Die genaue Zahl der Toten steht noch nicht fest, aber bis zum dritten Tag der Angriffe auf den Iran wurden laut offiziellen Angaben 224 Menschen getötet. Hossein Kermanpour, Sprecher des iranischen Gesundheitsministeriums, gab am Sonntag bekannt, dass 65 Stunden nach Beginn der Angriffe 1.481 Menschen getötet oder verletzt wurden – 1.277 von ihnen wurden in Universitätskliniken behandelt, über 90 Prozent waren Zivilist:innen. 522 wurden entlassen, 224 – Männer, Frauen und Kinder – sind gestorben.

Die Stadt ist lahmgelegt.
Tankstellen bilden kilometerlange Warteschlangen, wie auf der Strecke vom Beginn der Tajrish-Straße bis zur Tankstelle nahe dem Ferdows-Garten. Auf dem Ghods-Platz, dort, wo die Bahonar-Straße beginnt, klafft ein tiefer, mehrere Meter breiter Krater – gegenüber der Stadtverwaltung ein zerstörtes Gebäude. Feuerwehr, Wasserwerke und Polizei haben das Gelände mit gelben Bändern abgesperrt. Der Verkehr ist eingeschränkt, Rettungsarbeiten dauern an.
Mitarbeiter der Wasserwerke stehen ein paar Meter weiter im Krater und reparieren zerstörte Leitungen. Einige von ihnen sagen, das Wasser könnte bis zum Abend wieder fließen. Aber der Wasserausfall hat bereits die Stadtbezirke 1, 2 und 3 erreicht – von hier bis Velenjak und zur Khaghani-Straße sei das Wasser abgestellt. 20 Tanklaster sind unterwegs – doch es dauert, bis sie befüllt und verteilt werden können. Fünf Hauptleitungen sind geborsten. Ein junges Paar steht am Platz: Die Frau arbeitet in einem Restaurant in Fereshteh, das nun wegen Wassermangel geschlossen wurde. Der Mann vermutet, der Angriff kam nicht von außen: „Es sah aus, als wäre die Explosion von innen – wie in Shahran.“

Ein zerstörtes Gebäude beim Rathaus des Bezirks 1, in dem sich das Büro für Moscheeangelegenheiten über der Bank Shahr befand, ist noch nicht abgetragen.
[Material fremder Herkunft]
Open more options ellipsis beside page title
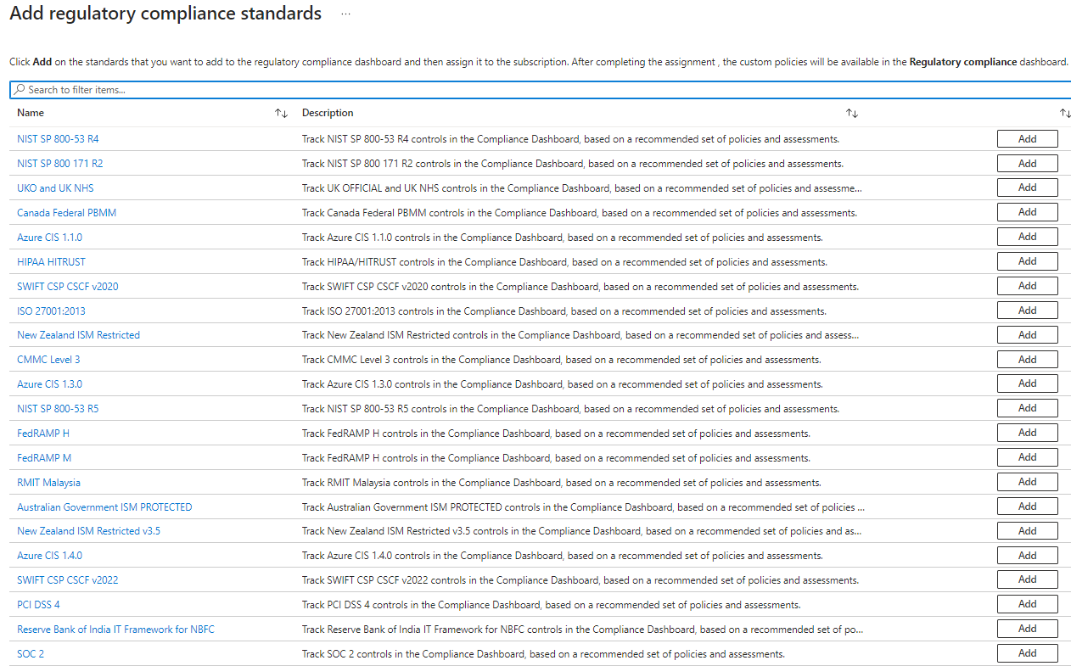 tap(345, 14)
Möglicherweise liegen darin noch Leichen. Die Druckwelle beschädigte auch umliegende Gebäude: das Parkhaus des Rathauses, eine Apotheke, ein Blumenladen. Passant:innen bleiben stehen, schauen sich um, diskutieren – viele glauben, beide Raketen hatten dasselbe Ziel im Visier.
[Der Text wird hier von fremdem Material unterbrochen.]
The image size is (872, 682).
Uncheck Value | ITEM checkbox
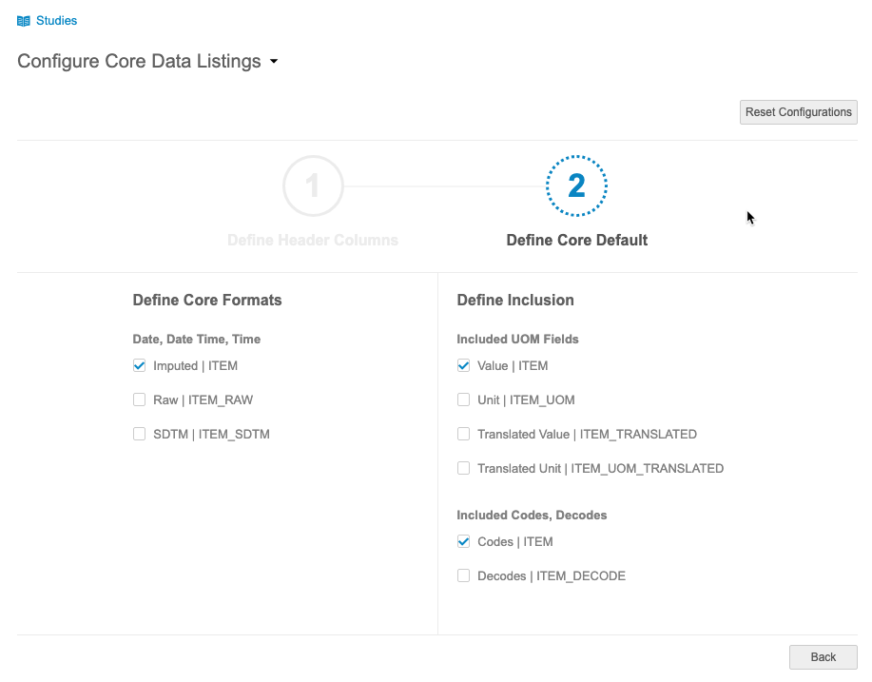pyautogui.click(x=464, y=365)
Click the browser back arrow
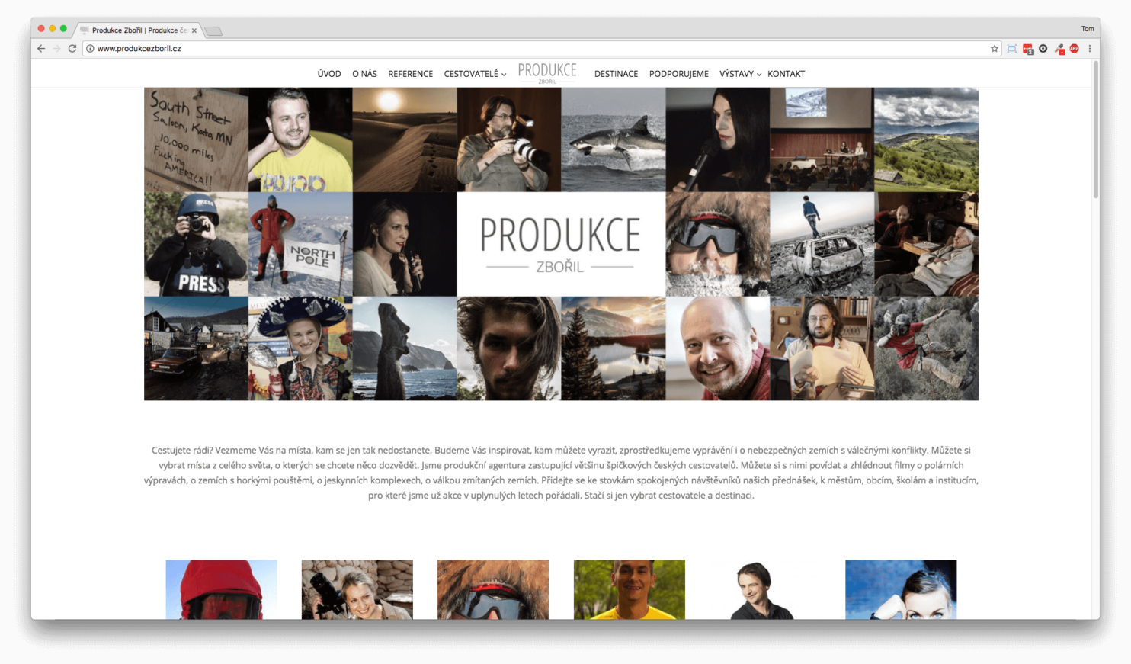Screen dimensions: 1131x664 click(41, 49)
Ein Mann in schwarzer Kleidung schaut auf die Trümmer. Er trauert um drei Kolleg:innen, die bei der Explosion des gegenüberliegenden Gebäudes durch zerborstenes Glas starben: „Unser Büro ist dem Erdboden gleichgemacht worden. Ich war im Hinterhof, die Druckwelle war stark. Das Splitterstück bohrte sich wie eine Schraube durch alles. Wir standen auf dem Balkon, sahen sogar die Drohne. Unser Chef, seine Tochter und der IT-Leiter starben.“ Er deutet mit den Händen die Größe der Drohne an: etwa die Breite zweier Gehsteigplatten. Ladenbesitzer fragen einander nach überlebenden Freunden.
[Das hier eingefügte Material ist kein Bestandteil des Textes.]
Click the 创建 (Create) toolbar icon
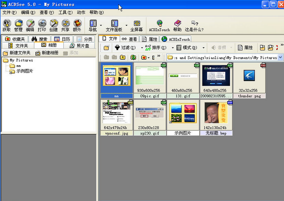Screen dimensions: 284x201 [54, 25]
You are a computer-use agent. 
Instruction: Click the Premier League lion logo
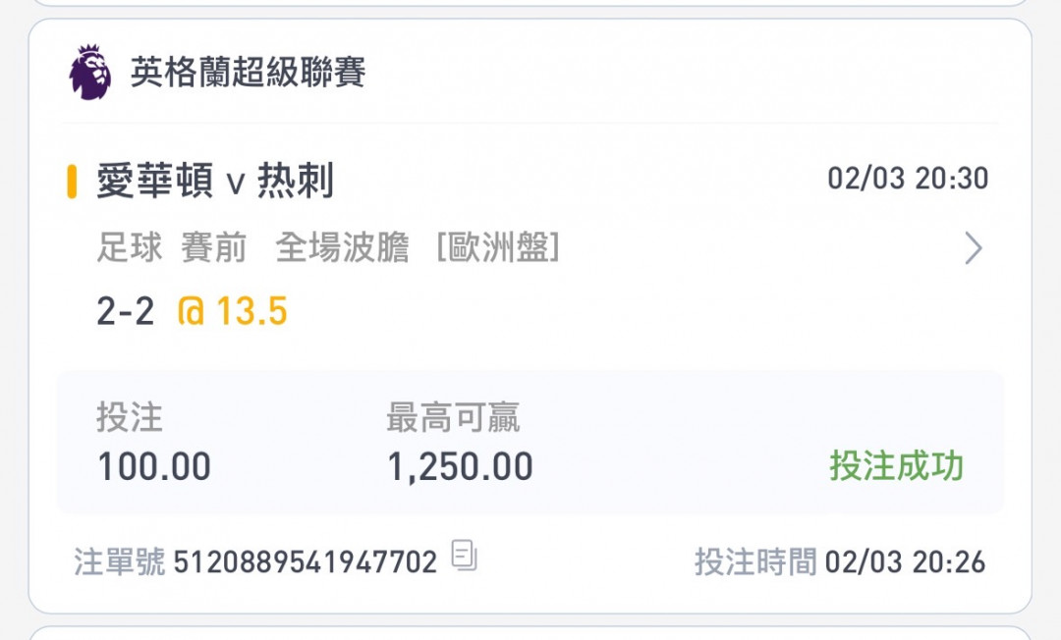tap(90, 73)
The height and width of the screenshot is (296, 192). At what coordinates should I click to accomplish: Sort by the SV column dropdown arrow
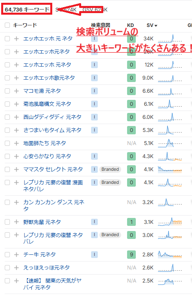(156, 26)
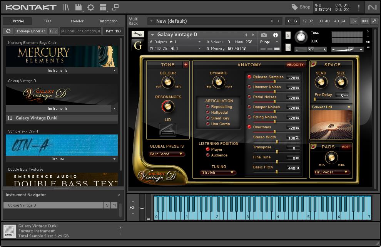
Task: Toggle the Hammer Noises LED
Action: pos(249,87)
Ein älterer Mann, der auf das zerstörte Gebäude blickt, fragt: „Und wenn noch jemand unter den Trümmern liegt? Das zweite Stockwerk ist noch nicht geräumt.“ Er erinnert sich an ein schwer beschädigtes Auto, das seit dem Vortag unangetastet dort steht – vielleicht saß noch jemand in dem Fahrzeug? „Was befand sich in diesem Büro oder in der Bank, das dieses Gebäude zur Zielscheibe des Angriffs machte?“
Ein Apotheker erzählt: „Nach der Explosion lagen alle Regale am Boden. Als ich die Augen öffnete, waren zwei Kunden verletzt, Ziegelsteine auf ihren Gesichtern. Splitter drangen sogar in den Keller, in dem sich ein Kräuterladen befindet. Wenn ich daran denke, zittert mein ganzer Körper. Alle Autos in der Nähe waren wie Papierblätter zerknäult.“
Eine andere Frau, Ladenbesitzerin in der Passage Ghaem, schloss gerade ihren Laden, als sie die Explosion hörte. Sie sah die Toten, die zerquetschten Fahrzeuge. „Gestern haben sie allein aus der Mitte des Platzes 50 Leichen geborgen. Die Autos waren vollständig zerstört. Es war grauenhaft.“ Schon gestern beschloss sie, die Stadt zu verlassen. Um 15 Uhr fuhr sie von Tajrish nach Pardis – und kam erst um 3 Uhr morgens an.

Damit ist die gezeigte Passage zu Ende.